To quickly view any notification alerts, use the Notifications label on the header bar of the Command Center dashboard.
When you open the Notifications window, unread notifications are highlighted in light blue. The alerts are ordered by time and are kept for 7 days. When you close the Notifications window, all alerts are considered read.
To customize the alert notifications, go to the Alerts tab of the Admin view, where an administrator can set up alert rules. The rules help detect and respond to events that occur in the VMware Greenplum system and in currently executing database queries. When a rule is matched, Command Center logs a record.

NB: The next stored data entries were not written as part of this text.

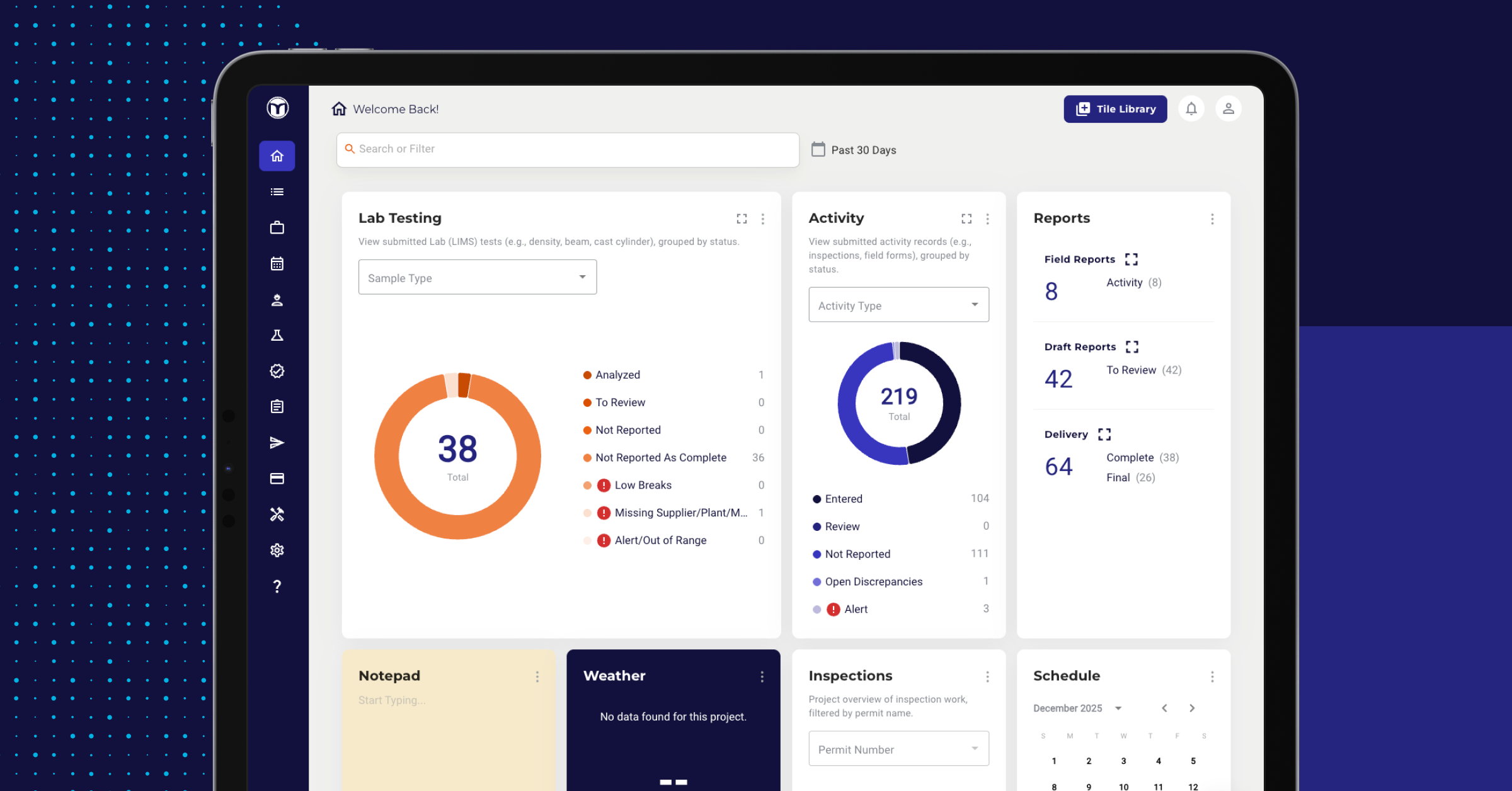Viewport: 1512px width, 791px height.
Task: Open the Sample Type dropdown
Action: (478, 277)
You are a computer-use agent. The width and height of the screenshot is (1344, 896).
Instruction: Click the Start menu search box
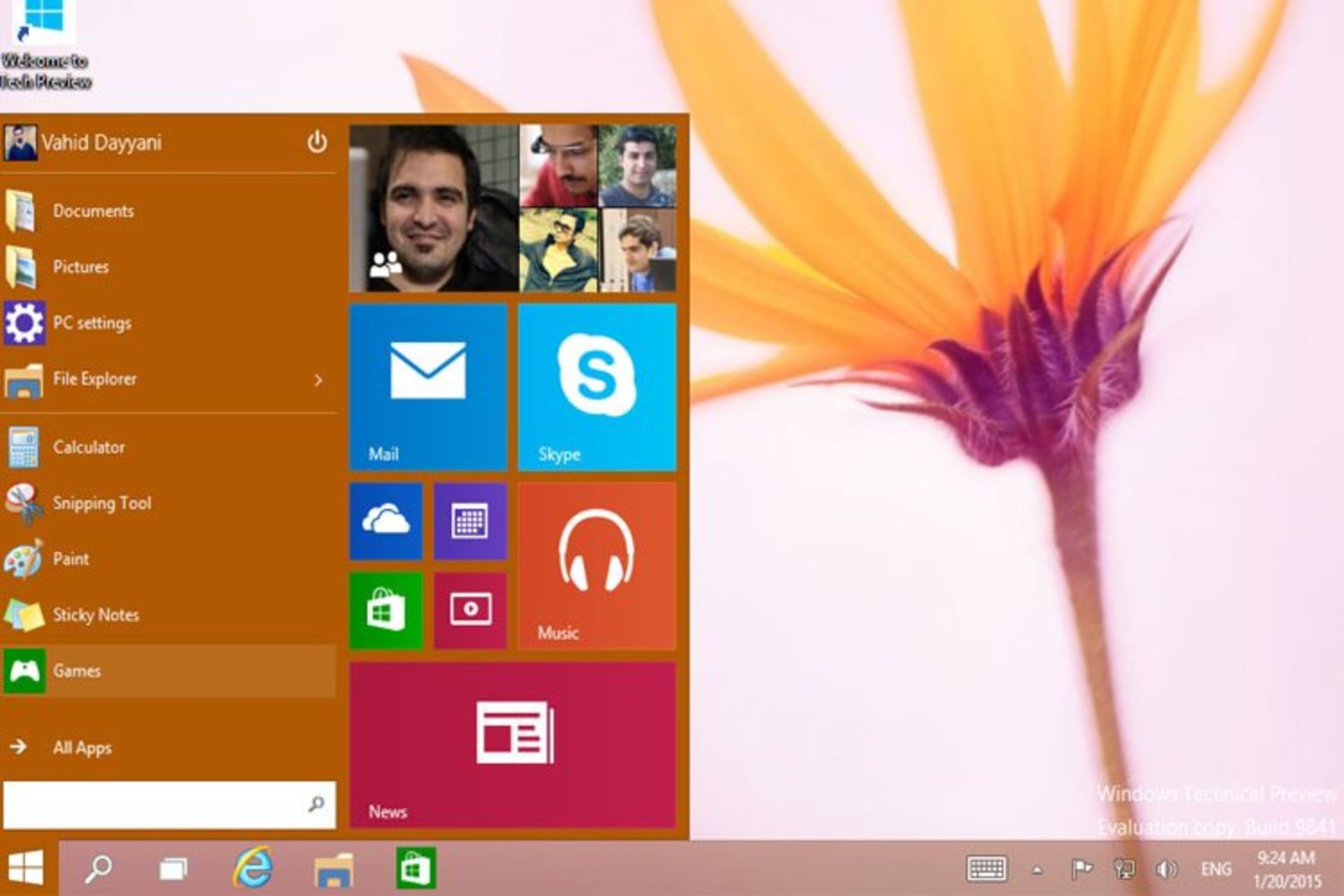coord(169,805)
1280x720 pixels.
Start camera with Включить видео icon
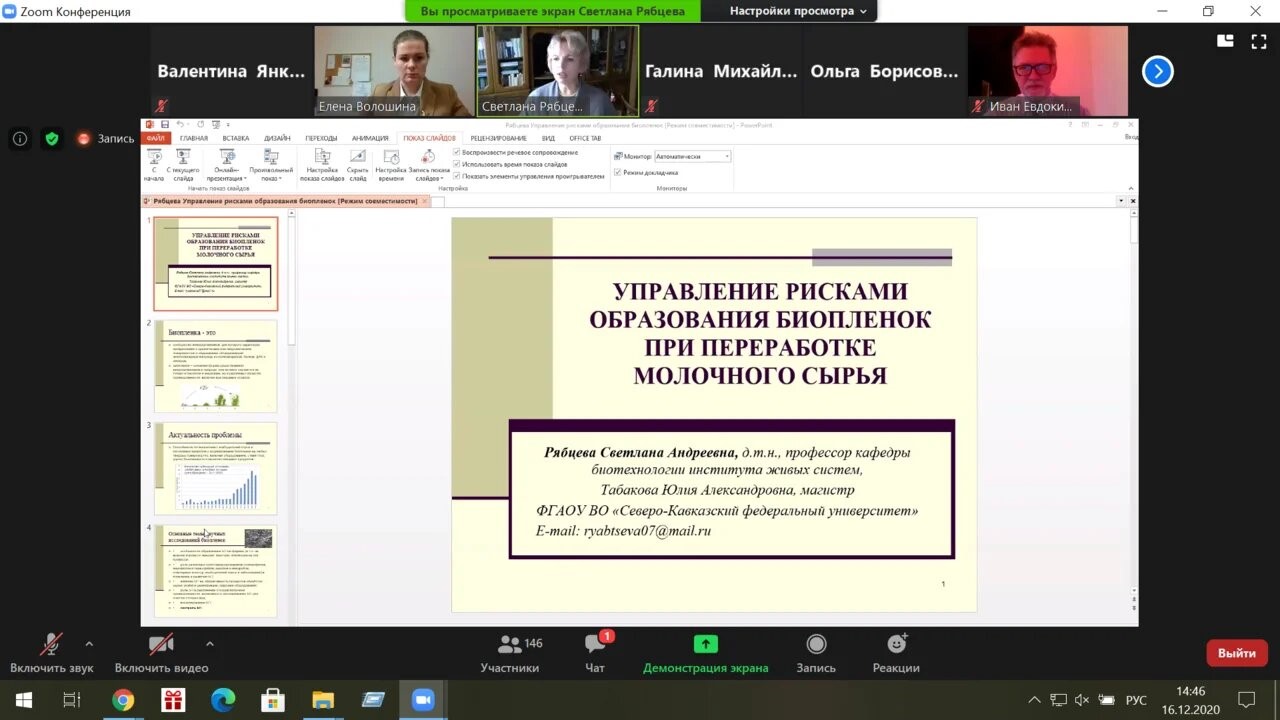[161, 645]
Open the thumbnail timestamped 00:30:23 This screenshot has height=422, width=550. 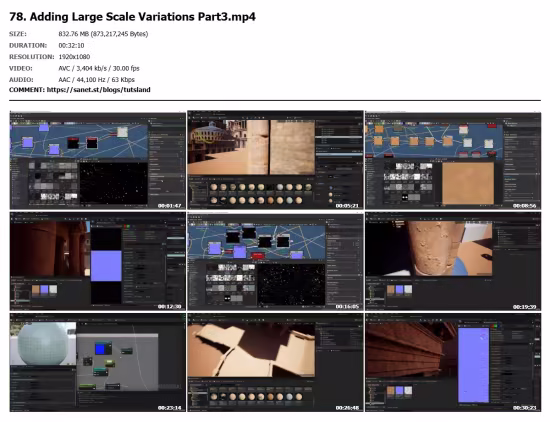[453, 363]
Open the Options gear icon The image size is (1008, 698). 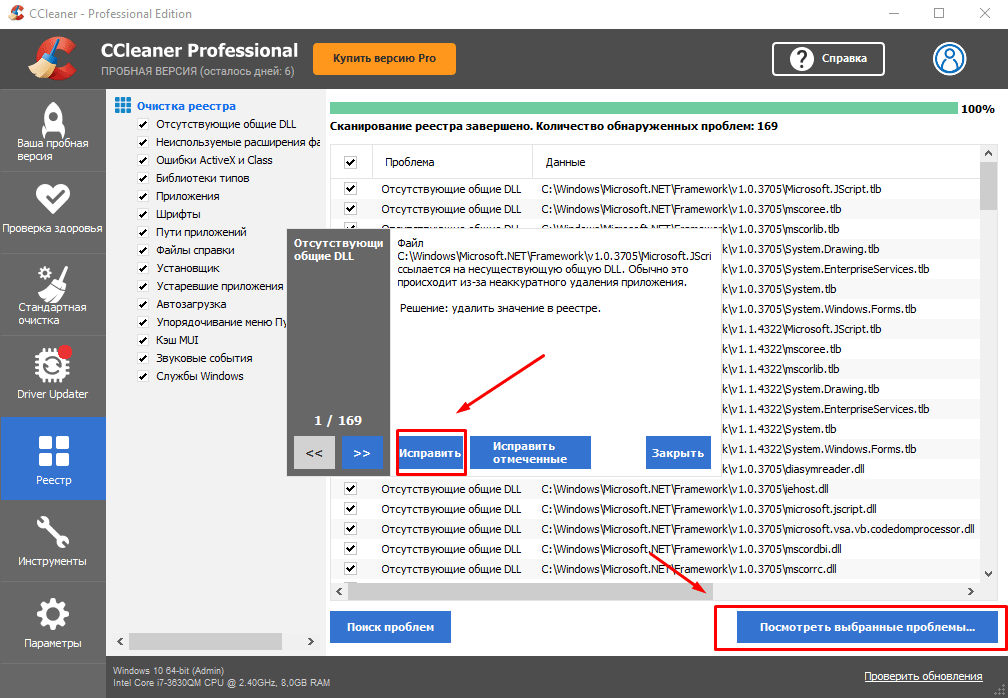pos(52,613)
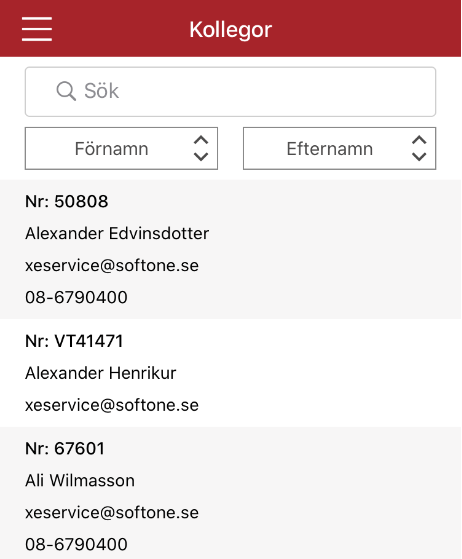This screenshot has width=462, height=559.
Task: Click the Efternamn up-down chevron arrows
Action: tap(419, 148)
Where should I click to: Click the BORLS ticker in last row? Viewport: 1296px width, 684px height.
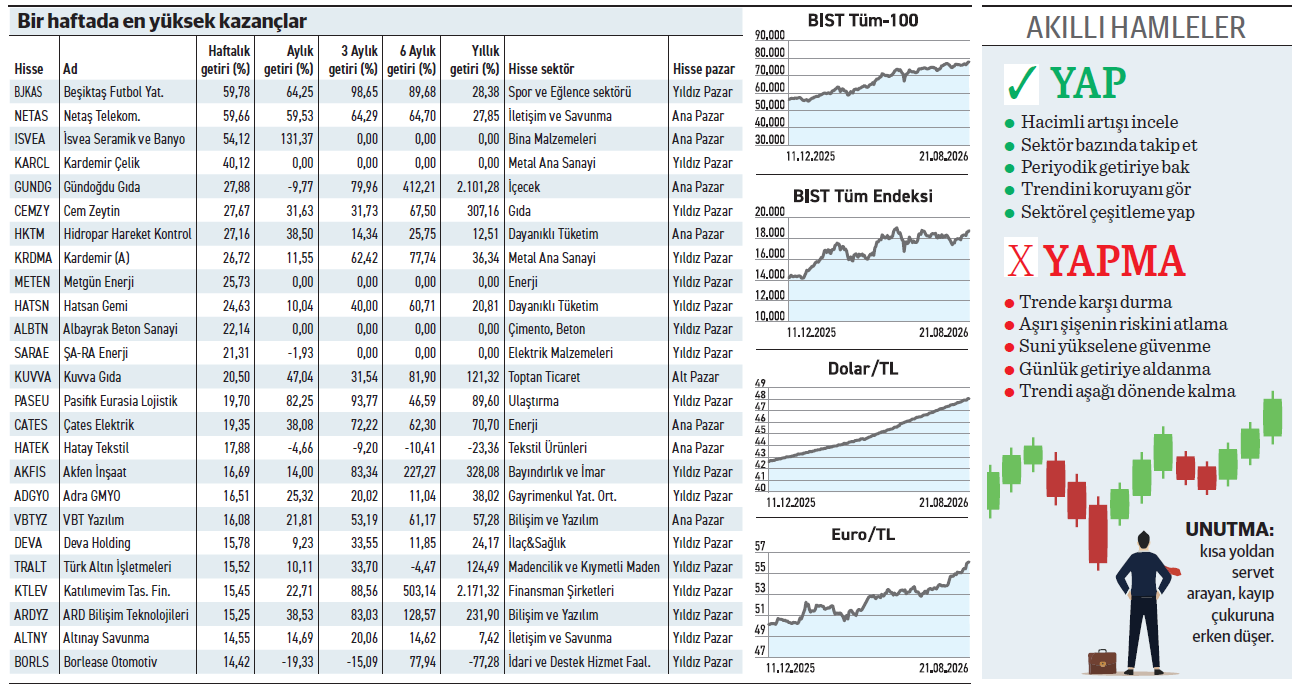click(x=31, y=662)
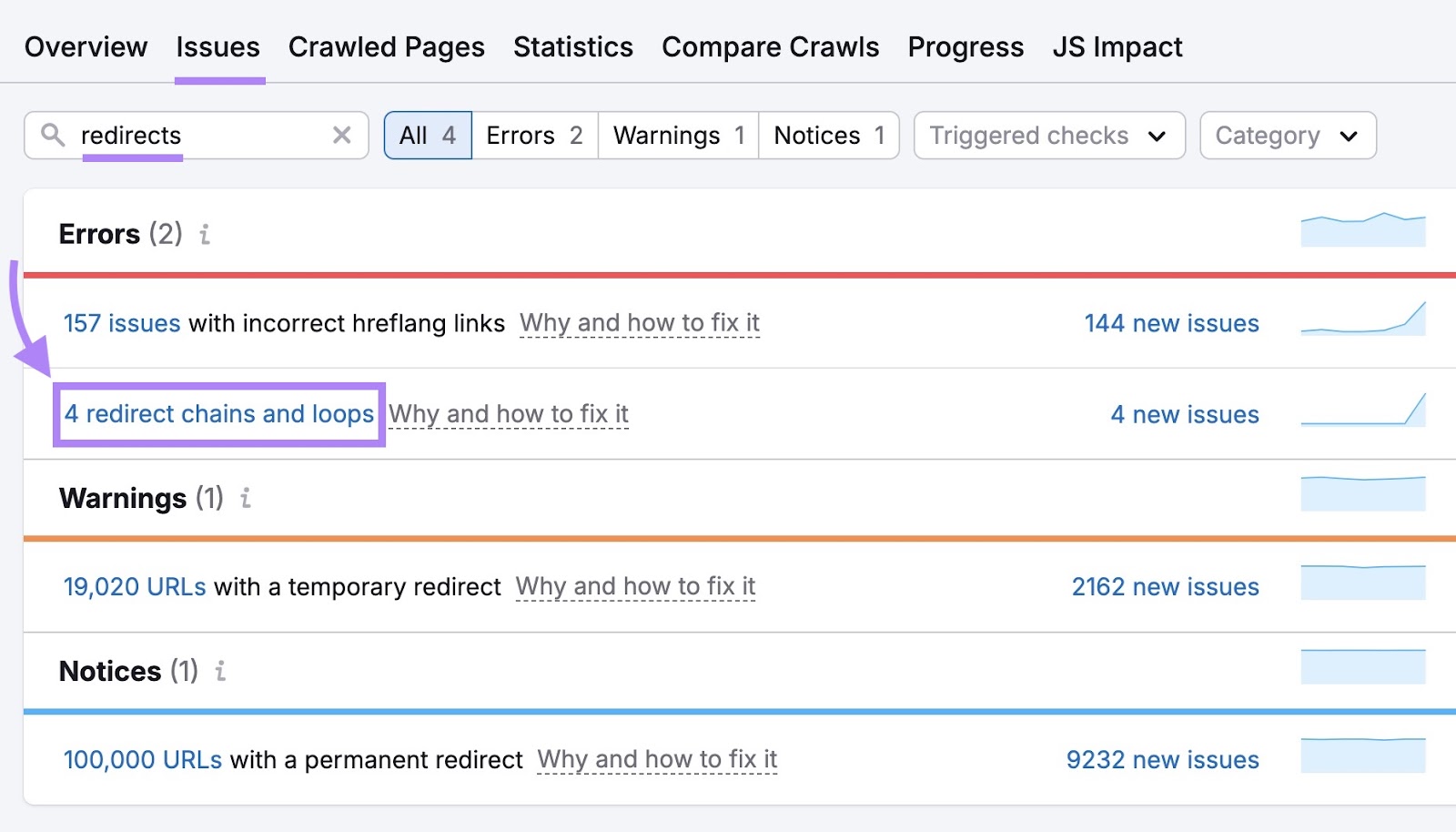Switch to the Crawled Pages tab
Viewport: 1456px width, 832px height.
386,46
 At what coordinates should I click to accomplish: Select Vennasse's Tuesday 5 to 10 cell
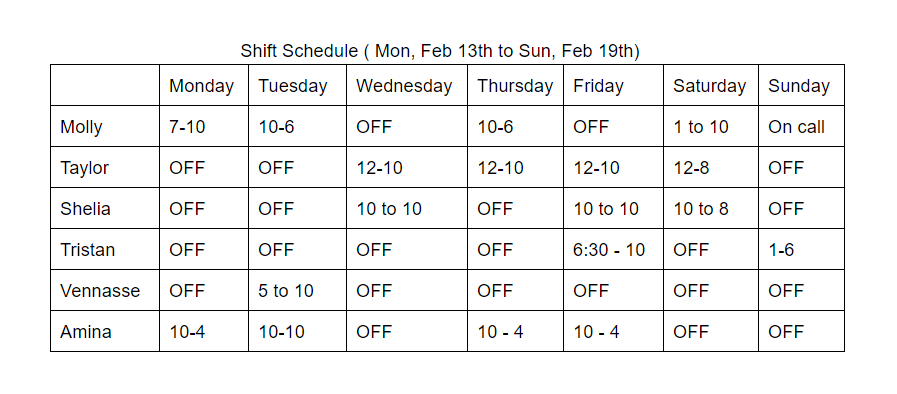(x=297, y=290)
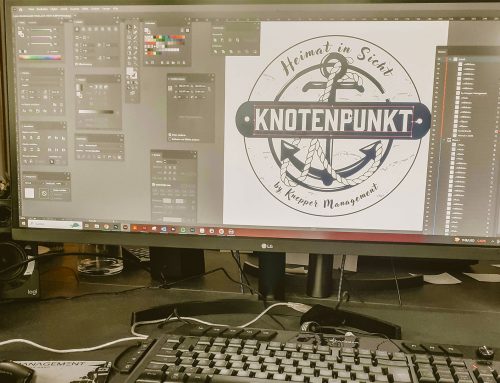
Task: Switch Swatches panel to grid thumbnail view
Action: tap(187, 31)

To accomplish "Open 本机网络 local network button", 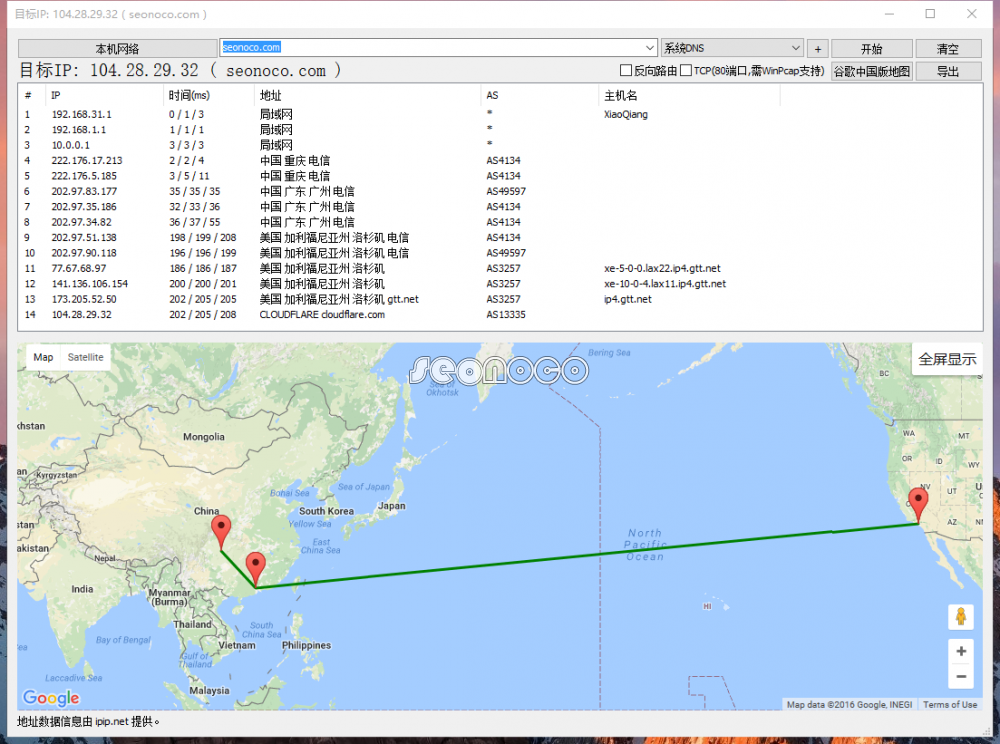I will (118, 49).
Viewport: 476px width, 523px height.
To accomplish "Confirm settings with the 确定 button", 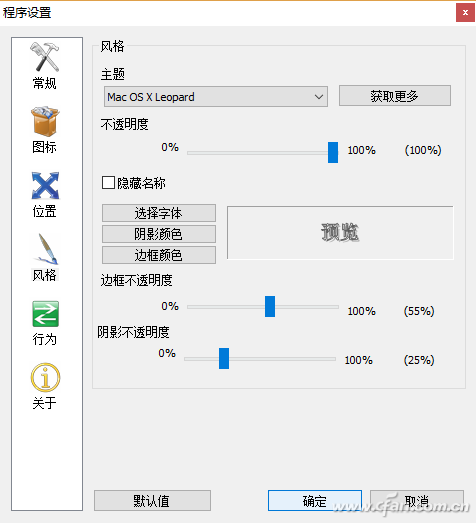I will 315,500.
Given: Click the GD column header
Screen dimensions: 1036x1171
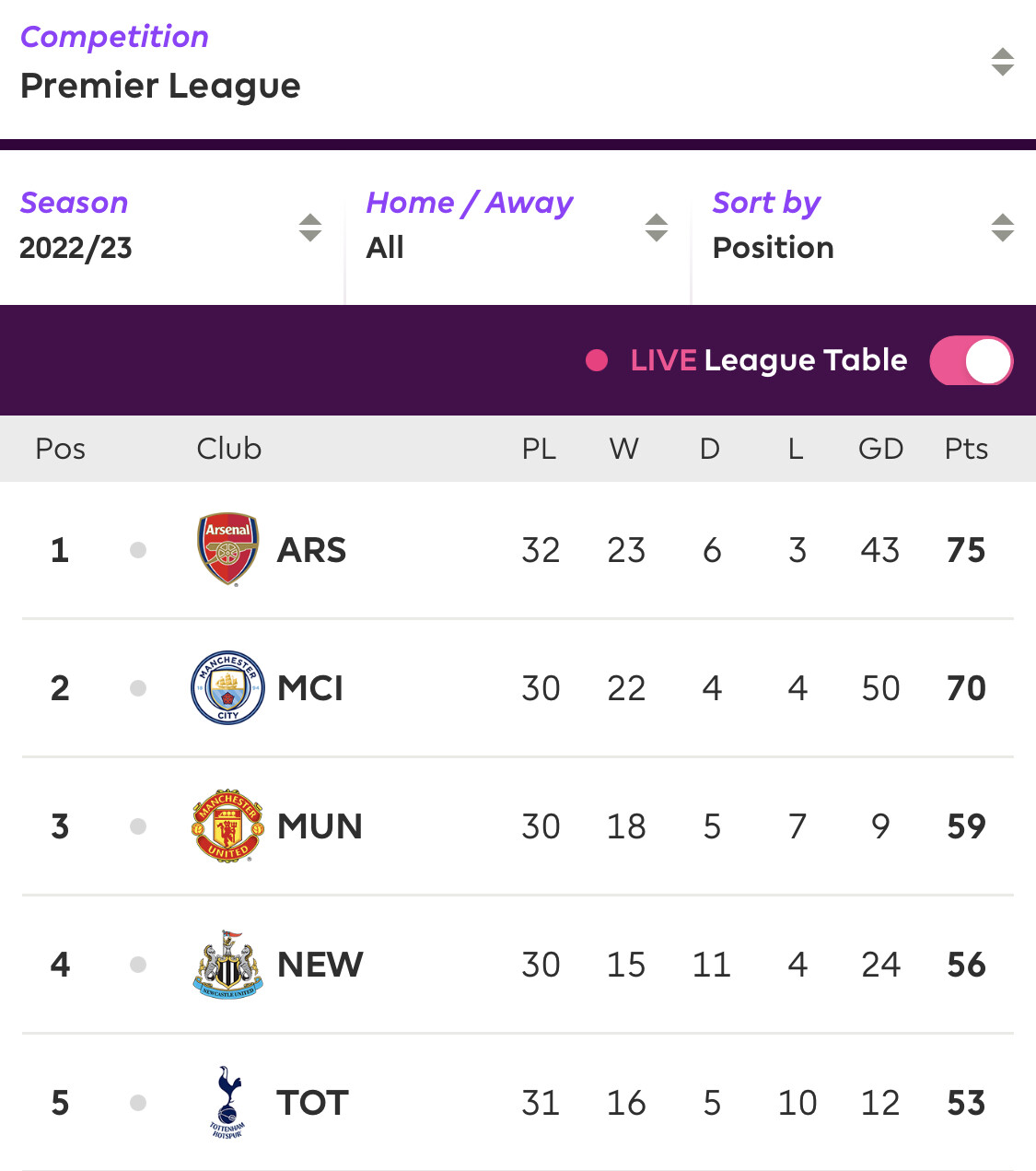Looking at the screenshot, I should (x=880, y=449).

You can set up email alerts by configuring an SMTP server in VMware Greenplum or in Command Center. Additionally, you can create a send_alert.sh
shell script to forward alerts to other destinations, such as an SMS gateway or a Slack channel. If the script is present, Command Center runs it whenever an alert is raised.
Command Center creates the gpmetrics
schema in the gpperfmon database to store both rules and log records. See gpmetrics Schema Reference for information about the gpcc_alert_rule
and gpcc_alert_log
tables in the gpmetrics
schema.
This topic contains the following subtopics:
Click EDIT to manage alert event rules. To enable an alert rule, enter any data required in the fields and check the box. Uncheck the box to disable the rule. Click SAVE when you have finished making changes to the alert configuration.
Database connectivity failure
An alert is raised when either of these conditions is detected:
Number of connections exceeds [N]
An alert is raised when the total number of database connections exceeds the number specified. The number of connections is checked every 30 seconds. After an alert is raised, the metrics collector checks the number of connections every 30 minutes until the number of connections drops below the threshold, and then it resumes checking every 30 seconds.
Coordinator Panic
An alert is raised when messages with PANIC severity are detected at the coordinator host. An PANIC error causes all database sessions to abort.
Coordinator Fatal
An alert is raised when messages with FATAL severity are detected at the coordinator host. A FATAL error causes the current session to abort. To reduce noise, fatal messages logged due to password authentication errors do not raise alerts.
Coordinator CPU exceeds [%] for [N] min
An alert is raised when the CPU usage on the coordinator host exceeds the specified percentage for the specified number of minutes. Command Center samples CPU usage on the coordinator host every 15 seconds and calculates the mean of the samples.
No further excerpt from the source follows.